• _Source extract_
◆ ◆ ◆ ◆
# Forum Home Renovation Laundry  Scree over laundry floor.

## 080

Hi 
I am putting down a scree to obtain correct falls over a compressed concrete sheet floor (18mm thick) in a laundry. 
As the washing machine will vibrate and shake the floor is there a product I can add to the scree material to stop it cracking and help it stick to the sheeting underneath. 
Is there such a thing as a flexible scree for use in this situation 
Or is it better to just create the floors with the correct fall to floor wastes and eliminate the need for scree????? 
What to do?

----------


## Oldsaltoz

Ripping up the floor is a bit drastic, I would use a good self levelling tile screed, then waterproof, then tile with a rubber based flexible glue. 
Good Luck. :Smilie:

----------


## 080

Sorry oldsaltoz. 
I was maybe not clear. We actually dont have the floor in as it is part of the new extension. The idea is we are building this part from scratch so we have got all choices at the moment.
But anyway it sounds like there are flexible glues for the tiles (which I think I may have heard of adding to my confusion about "flexible" screes). 
Anyway do I just put regular scree over the compressed  sheeting or are ther special additives to put in the scree to stop it flexing / cracking when the washing machine gets out of ballence and walks across the room? 
Thanks for the info so far.

----------
◆ ◆ ◆ ◆
• _Given information_

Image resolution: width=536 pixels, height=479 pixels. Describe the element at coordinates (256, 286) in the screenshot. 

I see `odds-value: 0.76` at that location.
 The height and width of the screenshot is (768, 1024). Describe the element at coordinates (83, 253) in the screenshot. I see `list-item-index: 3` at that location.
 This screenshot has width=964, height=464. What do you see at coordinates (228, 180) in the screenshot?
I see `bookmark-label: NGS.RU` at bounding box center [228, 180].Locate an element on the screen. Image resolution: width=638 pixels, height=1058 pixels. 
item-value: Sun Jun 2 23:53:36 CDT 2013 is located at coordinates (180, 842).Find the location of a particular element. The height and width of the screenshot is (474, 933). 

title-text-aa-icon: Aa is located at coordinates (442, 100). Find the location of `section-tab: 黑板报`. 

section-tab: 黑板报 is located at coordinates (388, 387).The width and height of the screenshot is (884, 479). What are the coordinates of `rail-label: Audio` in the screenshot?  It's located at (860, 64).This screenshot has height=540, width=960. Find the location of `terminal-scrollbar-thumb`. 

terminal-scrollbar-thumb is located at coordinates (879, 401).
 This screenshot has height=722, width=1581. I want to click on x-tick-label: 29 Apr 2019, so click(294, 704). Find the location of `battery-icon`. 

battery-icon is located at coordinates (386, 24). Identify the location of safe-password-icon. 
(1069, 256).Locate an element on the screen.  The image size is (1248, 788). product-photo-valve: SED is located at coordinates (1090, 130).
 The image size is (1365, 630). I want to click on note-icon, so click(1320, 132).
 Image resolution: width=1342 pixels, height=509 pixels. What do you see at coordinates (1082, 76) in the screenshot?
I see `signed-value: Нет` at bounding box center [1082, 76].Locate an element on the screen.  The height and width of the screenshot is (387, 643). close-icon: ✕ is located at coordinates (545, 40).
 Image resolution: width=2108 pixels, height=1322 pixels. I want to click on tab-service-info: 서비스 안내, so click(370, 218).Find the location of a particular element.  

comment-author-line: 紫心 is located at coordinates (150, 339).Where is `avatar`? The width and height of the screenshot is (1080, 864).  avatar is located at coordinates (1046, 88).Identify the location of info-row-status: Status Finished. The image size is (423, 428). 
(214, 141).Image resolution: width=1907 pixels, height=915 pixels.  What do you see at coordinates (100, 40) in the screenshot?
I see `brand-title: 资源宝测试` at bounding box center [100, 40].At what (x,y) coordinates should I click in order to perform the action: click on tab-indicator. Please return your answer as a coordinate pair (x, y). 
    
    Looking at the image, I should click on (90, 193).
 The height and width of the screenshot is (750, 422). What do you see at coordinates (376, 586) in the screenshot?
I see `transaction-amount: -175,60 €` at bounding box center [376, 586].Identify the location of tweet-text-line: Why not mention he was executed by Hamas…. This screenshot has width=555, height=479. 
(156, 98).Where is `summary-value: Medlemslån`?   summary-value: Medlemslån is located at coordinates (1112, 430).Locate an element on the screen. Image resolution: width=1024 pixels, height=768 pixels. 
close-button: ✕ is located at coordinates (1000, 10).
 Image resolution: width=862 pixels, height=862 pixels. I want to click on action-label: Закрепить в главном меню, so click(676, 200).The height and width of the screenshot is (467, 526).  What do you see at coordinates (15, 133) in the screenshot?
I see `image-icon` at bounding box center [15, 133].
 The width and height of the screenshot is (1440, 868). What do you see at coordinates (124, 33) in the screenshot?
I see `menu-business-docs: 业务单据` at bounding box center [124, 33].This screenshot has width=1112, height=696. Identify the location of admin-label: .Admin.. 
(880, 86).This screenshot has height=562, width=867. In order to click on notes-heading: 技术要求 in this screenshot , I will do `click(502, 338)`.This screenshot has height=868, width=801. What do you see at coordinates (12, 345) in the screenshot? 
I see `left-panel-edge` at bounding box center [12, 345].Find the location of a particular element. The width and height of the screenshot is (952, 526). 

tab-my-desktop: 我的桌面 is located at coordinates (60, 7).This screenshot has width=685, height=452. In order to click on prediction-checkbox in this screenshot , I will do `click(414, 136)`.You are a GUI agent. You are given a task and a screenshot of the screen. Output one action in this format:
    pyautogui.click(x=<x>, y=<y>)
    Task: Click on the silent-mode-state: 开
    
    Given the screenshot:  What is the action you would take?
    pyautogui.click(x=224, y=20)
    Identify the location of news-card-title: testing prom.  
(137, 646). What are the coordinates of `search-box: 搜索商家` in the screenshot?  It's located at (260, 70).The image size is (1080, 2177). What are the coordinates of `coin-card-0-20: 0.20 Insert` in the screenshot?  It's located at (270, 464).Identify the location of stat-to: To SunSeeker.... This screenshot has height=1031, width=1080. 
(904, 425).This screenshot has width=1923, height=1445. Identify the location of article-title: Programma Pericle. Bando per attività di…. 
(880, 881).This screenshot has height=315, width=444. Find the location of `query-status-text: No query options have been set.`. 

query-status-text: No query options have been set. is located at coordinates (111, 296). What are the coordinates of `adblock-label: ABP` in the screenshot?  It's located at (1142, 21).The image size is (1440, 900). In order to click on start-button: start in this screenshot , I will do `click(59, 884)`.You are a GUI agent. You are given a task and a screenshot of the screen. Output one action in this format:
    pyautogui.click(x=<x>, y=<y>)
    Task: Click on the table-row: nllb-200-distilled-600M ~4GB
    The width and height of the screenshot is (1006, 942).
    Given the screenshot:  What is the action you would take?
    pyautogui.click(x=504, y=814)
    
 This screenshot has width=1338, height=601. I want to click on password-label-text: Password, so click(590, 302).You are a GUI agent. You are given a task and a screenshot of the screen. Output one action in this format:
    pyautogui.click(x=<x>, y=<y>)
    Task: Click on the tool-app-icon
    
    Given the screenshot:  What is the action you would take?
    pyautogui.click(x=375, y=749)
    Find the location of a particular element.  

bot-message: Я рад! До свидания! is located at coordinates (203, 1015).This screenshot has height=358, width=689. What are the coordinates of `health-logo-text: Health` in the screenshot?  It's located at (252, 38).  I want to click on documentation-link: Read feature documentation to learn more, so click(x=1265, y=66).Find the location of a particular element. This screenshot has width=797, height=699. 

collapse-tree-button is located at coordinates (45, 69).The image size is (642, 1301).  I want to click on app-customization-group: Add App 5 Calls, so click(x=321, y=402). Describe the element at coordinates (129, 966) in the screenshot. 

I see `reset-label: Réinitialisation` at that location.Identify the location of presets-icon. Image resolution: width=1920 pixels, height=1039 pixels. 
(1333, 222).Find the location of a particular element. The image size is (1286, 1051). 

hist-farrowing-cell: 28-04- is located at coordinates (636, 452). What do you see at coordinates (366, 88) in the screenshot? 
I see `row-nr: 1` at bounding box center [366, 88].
◆ ◆ ◆ ◆
• _Task requirements_
• 1. In the laundry floor thread, what kind of glue does Oldsaltoz suggest using for the tiles?
• 2. From the laundry floor thread, extract the passage starting at "Ripping up the" and ending at "at the moment.".

• _Exercise responses_
• 1. A rubber based flexible glue.

• 2.
Ripping up the floor is a bit drastic, I would use a good self levelling tile screed, then waterproof, then tile with a rubber based flexible glue. 
Good Luck. :Smilie:

----------


## 080

Sorry oldsaltoz. 
I was maybe not clear. We actually dont have the floor in as it is part of the new extension. The idea is we are building this part from scratch so we have got all choices at the moment.